# Thread: How come the shadow earth is casting on the moon is exactly the same size of the moon itself?

1. ## How come the shadow earth is casting on the moon is exactly the same size of the moon itself? var addthis_config = {"data_track_clickback":false};

How is it that earth's shadow covers the moon in such a perfect way? If you think about it, the shadow could have been smaller or bigger. Is it just a coincidence, or is there an astronomical explanation to this?

2. Actually the Earth's shadow is quite a lot bigger than the Moon.

3. The shadow is certainly NOT the same size as the moon! It is actually about 3 times as wide. See the following (from NASA's Eclipse website) for example: http://eclipse.gsfc.nasa.gov/OH/OHfigures/OH2011-Fig03.pdf

4. Short answer? It's not. Check out the link below to see the size of the Earth's shadow at the Moon's distance.

5. It isn't!

The Earth casts a far larger shadow than the moon.

An Earth eclipse on the moon is not what causes the phases of the moon that you see on a monthly basis. These are caused by the angle that the light from the sun appears to hit the moon. Imagine someone walking in a circle around a tennis ball shining a torch on it. The person with the torch (the sun) sees a full moon all the time. But if you are off to one side you will see the light on the ball appear to go through the phases of the moon.

6. Actually, if you REALLY think about it, and check actual data, you realize it's not perfect at all. The Earth's umbra IS larger than the Moon at the distances at which the Moon orbits. The penumbra is FAR larger.

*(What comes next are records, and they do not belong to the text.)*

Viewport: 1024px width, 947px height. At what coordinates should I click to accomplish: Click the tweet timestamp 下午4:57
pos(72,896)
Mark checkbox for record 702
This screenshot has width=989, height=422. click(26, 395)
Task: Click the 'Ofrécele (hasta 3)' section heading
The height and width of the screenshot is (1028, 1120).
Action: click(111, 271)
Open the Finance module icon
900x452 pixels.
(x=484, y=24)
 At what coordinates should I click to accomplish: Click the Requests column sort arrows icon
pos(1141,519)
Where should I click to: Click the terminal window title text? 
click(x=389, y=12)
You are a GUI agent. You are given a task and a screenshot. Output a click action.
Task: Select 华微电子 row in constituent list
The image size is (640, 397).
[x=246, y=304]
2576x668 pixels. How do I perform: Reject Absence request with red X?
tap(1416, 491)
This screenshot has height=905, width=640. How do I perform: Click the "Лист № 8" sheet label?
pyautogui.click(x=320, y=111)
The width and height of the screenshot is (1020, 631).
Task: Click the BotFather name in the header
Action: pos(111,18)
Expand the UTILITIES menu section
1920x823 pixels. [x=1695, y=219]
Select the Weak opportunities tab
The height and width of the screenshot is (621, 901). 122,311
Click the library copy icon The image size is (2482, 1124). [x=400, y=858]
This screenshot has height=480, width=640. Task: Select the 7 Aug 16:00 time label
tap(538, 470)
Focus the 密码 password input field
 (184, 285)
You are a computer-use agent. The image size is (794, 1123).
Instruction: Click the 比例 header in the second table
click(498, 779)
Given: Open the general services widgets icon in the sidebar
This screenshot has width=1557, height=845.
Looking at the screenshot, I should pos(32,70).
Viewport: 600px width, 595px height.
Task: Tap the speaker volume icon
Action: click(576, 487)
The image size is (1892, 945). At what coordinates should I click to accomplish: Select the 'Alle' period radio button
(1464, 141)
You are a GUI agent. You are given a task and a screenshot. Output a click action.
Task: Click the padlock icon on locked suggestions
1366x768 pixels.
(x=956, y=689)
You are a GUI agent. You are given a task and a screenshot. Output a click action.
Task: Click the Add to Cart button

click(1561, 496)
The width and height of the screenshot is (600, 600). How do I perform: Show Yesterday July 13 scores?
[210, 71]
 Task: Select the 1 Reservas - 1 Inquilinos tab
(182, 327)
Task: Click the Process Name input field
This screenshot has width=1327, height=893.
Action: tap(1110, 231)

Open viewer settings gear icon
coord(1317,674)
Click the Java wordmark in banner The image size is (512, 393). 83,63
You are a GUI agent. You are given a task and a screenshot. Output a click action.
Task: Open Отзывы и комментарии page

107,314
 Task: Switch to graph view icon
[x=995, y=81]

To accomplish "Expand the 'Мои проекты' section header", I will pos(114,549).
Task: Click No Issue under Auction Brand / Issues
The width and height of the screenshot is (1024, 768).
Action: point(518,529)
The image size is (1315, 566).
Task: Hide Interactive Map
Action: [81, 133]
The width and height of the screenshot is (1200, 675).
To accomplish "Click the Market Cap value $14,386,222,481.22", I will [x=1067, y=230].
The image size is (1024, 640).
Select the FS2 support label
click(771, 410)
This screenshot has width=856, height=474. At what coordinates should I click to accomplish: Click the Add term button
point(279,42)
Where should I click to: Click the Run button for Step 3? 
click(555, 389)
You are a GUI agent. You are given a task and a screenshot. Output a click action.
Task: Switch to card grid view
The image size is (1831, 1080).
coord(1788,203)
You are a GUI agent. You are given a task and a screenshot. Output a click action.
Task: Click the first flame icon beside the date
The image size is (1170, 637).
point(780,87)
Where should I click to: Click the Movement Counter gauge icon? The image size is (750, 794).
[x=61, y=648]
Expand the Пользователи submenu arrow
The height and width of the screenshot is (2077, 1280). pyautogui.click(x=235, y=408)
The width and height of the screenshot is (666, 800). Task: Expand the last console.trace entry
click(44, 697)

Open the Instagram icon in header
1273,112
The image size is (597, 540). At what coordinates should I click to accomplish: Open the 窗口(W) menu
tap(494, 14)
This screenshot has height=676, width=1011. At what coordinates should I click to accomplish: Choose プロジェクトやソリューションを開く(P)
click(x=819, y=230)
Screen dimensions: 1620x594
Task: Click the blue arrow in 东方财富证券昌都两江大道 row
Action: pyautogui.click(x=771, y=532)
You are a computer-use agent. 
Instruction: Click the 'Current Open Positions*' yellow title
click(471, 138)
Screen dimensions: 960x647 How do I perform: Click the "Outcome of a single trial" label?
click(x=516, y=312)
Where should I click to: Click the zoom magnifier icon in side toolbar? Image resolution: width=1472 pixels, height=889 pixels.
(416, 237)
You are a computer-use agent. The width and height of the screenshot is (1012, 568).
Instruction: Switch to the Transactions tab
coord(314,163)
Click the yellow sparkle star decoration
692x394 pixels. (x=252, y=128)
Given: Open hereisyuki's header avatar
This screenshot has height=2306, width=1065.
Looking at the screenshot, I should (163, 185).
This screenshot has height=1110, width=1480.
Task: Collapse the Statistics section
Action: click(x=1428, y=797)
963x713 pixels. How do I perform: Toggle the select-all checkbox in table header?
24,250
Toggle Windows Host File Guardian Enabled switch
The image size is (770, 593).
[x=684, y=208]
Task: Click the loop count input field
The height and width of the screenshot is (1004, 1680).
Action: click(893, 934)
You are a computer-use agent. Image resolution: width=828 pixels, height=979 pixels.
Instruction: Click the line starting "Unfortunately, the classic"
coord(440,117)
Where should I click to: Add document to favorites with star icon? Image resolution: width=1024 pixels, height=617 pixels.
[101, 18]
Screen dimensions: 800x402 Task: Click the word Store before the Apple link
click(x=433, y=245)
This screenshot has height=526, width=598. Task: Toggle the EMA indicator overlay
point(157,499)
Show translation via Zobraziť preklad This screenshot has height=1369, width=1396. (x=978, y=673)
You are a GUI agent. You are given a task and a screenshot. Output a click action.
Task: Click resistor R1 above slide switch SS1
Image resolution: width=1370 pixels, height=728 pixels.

Note that the inclination of the Moon's orbit means that the Moon usually misses Earth's shadow (umbral or penumbral) entirely. Not "perfect" at all.

7. It's not.

8. The Earth's shadow is significantly larger than the moon, as can be seen from the curvature of it as it passes over the face of the Moon, and the fact that a total lunar eclipse lasts several times longer than a solar eclipse.